Storage sales are down dramatically this year, and indications are that it could be quite a while before things get back to normal, if ever.
So what are the two things storage companies can do to weather the storm? Make their systems better and cheaper.
That seems to be the trend gripping the industry right now: Make things better to differentiate their products through improved manageability and features, and cheaper in order to tap into the lower end of the market where enterprises still need additional storage but may not be ready yet for virtualization or the cloud.
Take the new High Availability Manager for Hitachi's Storage Platform V. The company committed itself to a high-end storage system just as demand for that level of investment was starting to wane. To keep things interesting, the new software provides for seamless, transparent pooling across physical and virtual storage clusters, providing not only seamless replication and backup but completely non-disruptive failover and recovery in case of a serious outage.
Fujitsu is taking a different approach by both consolidating its storage line-up and focusing on providing advanced features in an entry-level product. The company has introduced two new RAID systems, the Eternus DX60 and DX80, and has folded the CentricStor VTL and FibreCAT TX tape systems into the line, renaming them the Eternus CS and Eternus LT. The aim is to bring small firms into the Fujitsu platform through advanced features like idle-disk shutdown, snapshotting and enterprise-class data protection and encryption, as well as support for 4 or 8 Gbps Fibre Channel.

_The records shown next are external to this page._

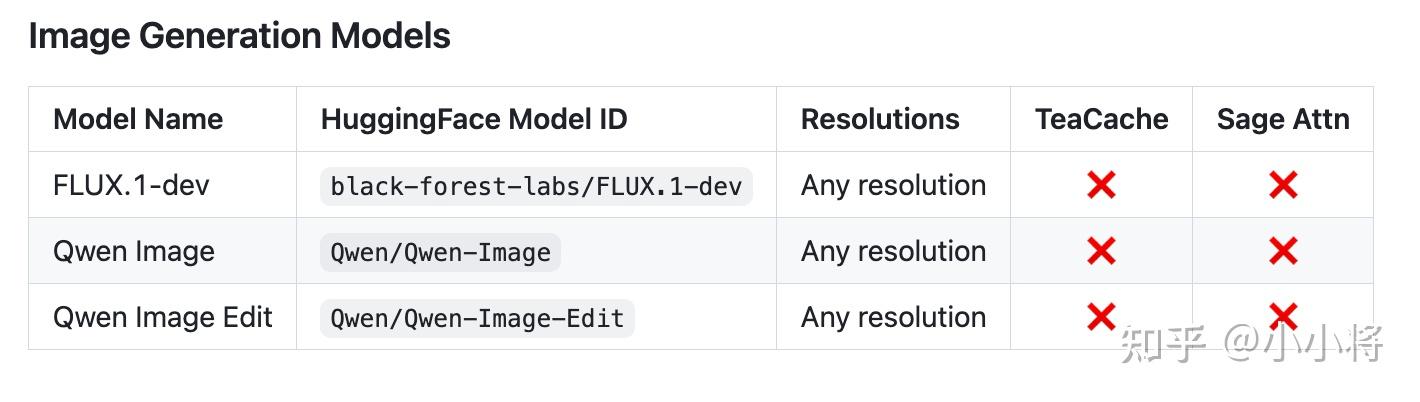The image size is (1420, 402).
Task: Click the Qwen Image Edit name cell
Action: click(x=163, y=317)
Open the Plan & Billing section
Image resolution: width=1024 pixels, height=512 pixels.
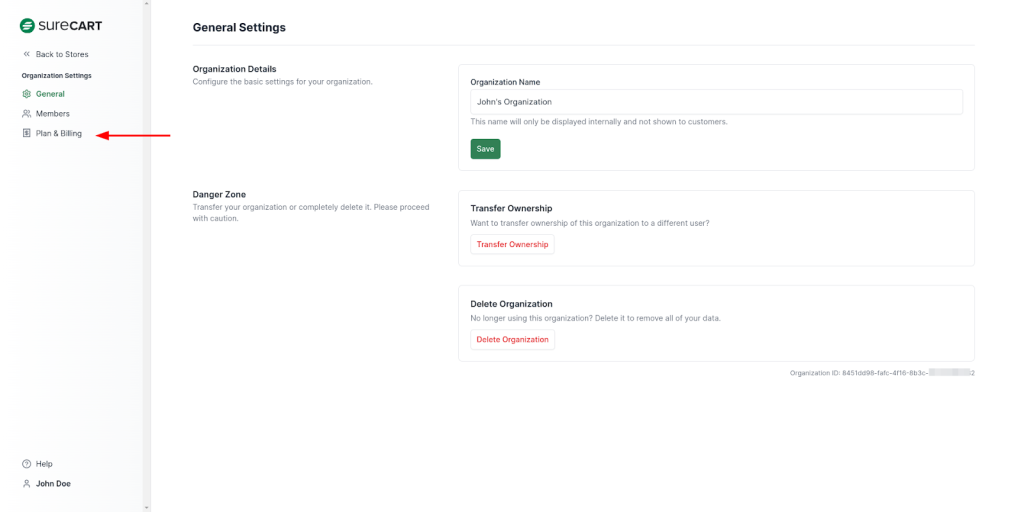click(x=59, y=134)
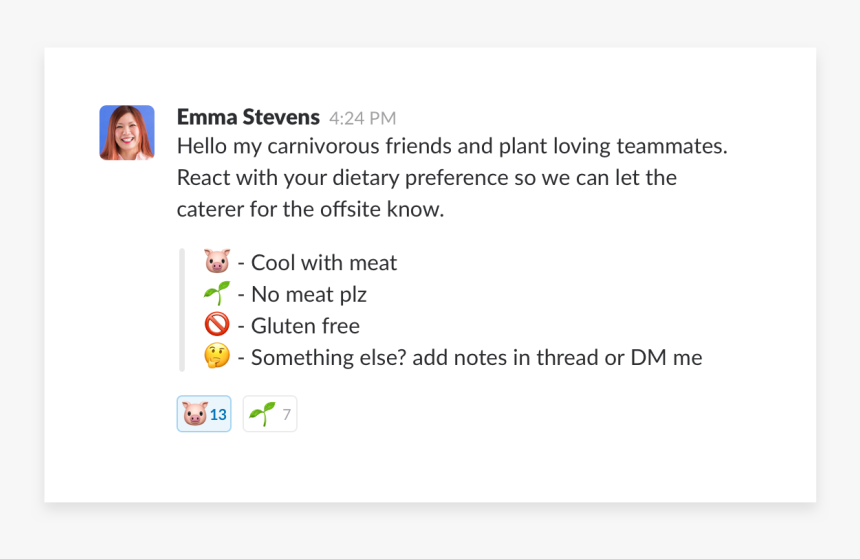Click the 4:24 PM message timestamp

coord(363,118)
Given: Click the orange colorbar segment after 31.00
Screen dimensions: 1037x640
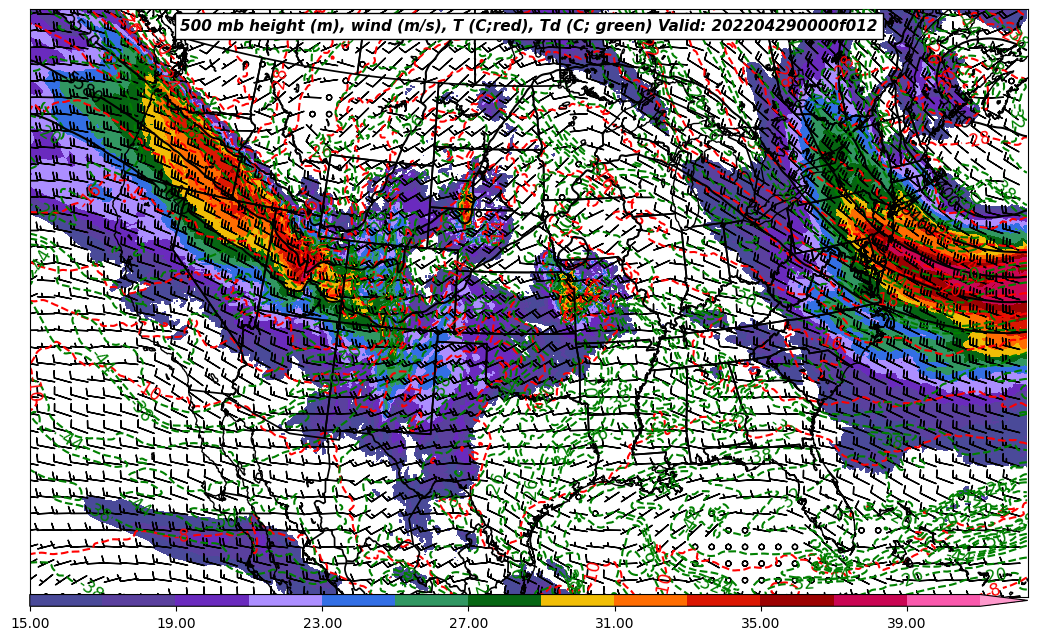Looking at the screenshot, I should click(x=650, y=600).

Smaller storage companies are also adding to their portfolios, even those aimed at larger customers. Isilon Systems, for one, has come out with new versions of its OneFS operating system and SyncIQ replication package designed to bolster its scale-out NAS technology's ability to cope with larger data requirements. The new OneFS 5.5 package now handles up to 5 PB of data and can deliver 45 Gbps throughput for 1.7 million IOPS in a single file system. SyncIQ 2.5 boosts the speed of file-based replication across multiple shared storage systems.
For every rule, though, there is an exception. While Infortrend is adding new capabilities to its RAID systems, the goal is to expand up-market to mid-tier enterprise environments. The company recently launched the Enterprise Scalable Virtualised Architecture (ESVA) designed for both iSCSI and Fibre Channel environments and outfitted with up to 64 1 TB SAS drives. The systems are designed around a new set of services, including the SANwatch package of virtualization, thin provisioning and snapshot capabilities.
All of these advances are proof that even during down times, there is still plenty of wiggle room to keep hardware systems moving through the channel. The challenge, though, is to convince customers that new hardware investments are still a vital component of enterprises' overall IT strategies.